Reminiscing during an address delivered in 1975 (Lasagna 1975), he recalled that he had spent a lot of time in his early career trying to persuade others of the merits of the controlled clinical trial, but that he had later had to warn that “caution, critique, and restraint are constantly needed”… ( Lasagna 1960) and that “the physician must be aware of the temptation to come down on easily measured parameters which are not necessarily relevant to our ultimate aims” (Lasagna 1964a). He pointed out how difficult it can be to weigh up the relative advantages and disadvantages of drugs: “How is one to say whether an agent is more or less desirable than another, when the side-effects generated by the two agents are not only quantitatively different but qualitatively different?” (Lasagna 1964b). And he also noted that, as a price always has to be paid for progress, the challenge was to see that the price is not too high (Lasagna 1964a).
Louis Lasagna was never dogmatic, but he felt unrestrained in criticising whatever he deemed outrageous, be it the prescribing habits of some physicians (Lasagna 1964a; Stolley and Lasagna 1969), the misuse of statistics (Lasagna 1955), and “the pathetic faith in the ability of animal toxicity and premarketing clinical trials to predict good and bad effects of drugs in man” (Lasagna 1975). Indeed, he went on to state that “the adverse drug reaction problem continues to create havoc by repeated mouthings of poor data egregiously extrapolated and finagled to produce scare headlines that, not surprisingly, strike terror into the hearts of the public” (Lasagna 1975).
Louis Lasagna was a wise man. In his book Life, Death and the Doctor (Lasagna 1968), he draws on John Locke, Bernard Shaw, Peter Medawar, Berthold Brecht, and Rostand who made substantial contributions to our understanding of how to test treatments rigorously.
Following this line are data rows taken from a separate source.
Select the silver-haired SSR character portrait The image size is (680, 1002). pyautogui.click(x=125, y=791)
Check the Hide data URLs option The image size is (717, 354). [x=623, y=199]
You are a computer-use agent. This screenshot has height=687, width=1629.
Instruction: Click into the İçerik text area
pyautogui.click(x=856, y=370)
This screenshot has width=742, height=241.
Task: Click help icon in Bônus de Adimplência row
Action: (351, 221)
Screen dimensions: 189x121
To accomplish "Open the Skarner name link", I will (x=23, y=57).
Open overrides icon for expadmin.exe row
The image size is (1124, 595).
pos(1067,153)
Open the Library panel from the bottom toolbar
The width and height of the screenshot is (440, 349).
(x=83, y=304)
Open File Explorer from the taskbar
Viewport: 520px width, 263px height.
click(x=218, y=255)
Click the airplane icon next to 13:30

He died in Newton, Massachusetts, on 6 August 2003.
Epstein LC, Lasagna L (1969). Obtaining informed consent: Form or substance. Archives of Internal Medicine 123:682-688
Lasagna L, Mosteller F, von Felsinger JM, Beecher HK (1954). A study of the placebo response. American Journal of Medicine 16:770-779.
Lasagna L (1955). The controlled clinical trial: theory and practice. Journal of Chronic Diseases 1:353-367.
Lasagna L (1960). The clinical measurement of pain. Annals of the New York Academy of Sciences 86:28-36.
Lasagna L (1964a). The diseases drugs cause. Perspectives in Biology and Medicine 714:457-470.
Lasagna L (1964b). On evaluating drug therapy: The nature of the evidence. In: Talalay P. Drugs in our society. Baltimore 1964, Johns Hopkins Press, p91-105.
Lasagna (1967). The clinical pharmacologist as a servant of society. Canadian Medical Association Journal 97:109-113.
Lasagna L (1968). Life, death and the doctor. New York: Alfred A Knopf Inc.
Lasagna L (1974). A plea for the naturalistic study of medicines. European Journal of Clinical Pharmacology 7:153-154.
Lasagna L (1975). Reflections in a crystal ball. Clinical Pharmacology and Therapeutics 18:1-8.
Lasagna L (1980). Analgesic methodology: a brief history and commentary. Journal of Clinical Pharmacology 20:373-376.
Stolley PD, Lasagna L (1969). Prescribing habits of physicians. Journal of Chronic Diseases 22:395-405.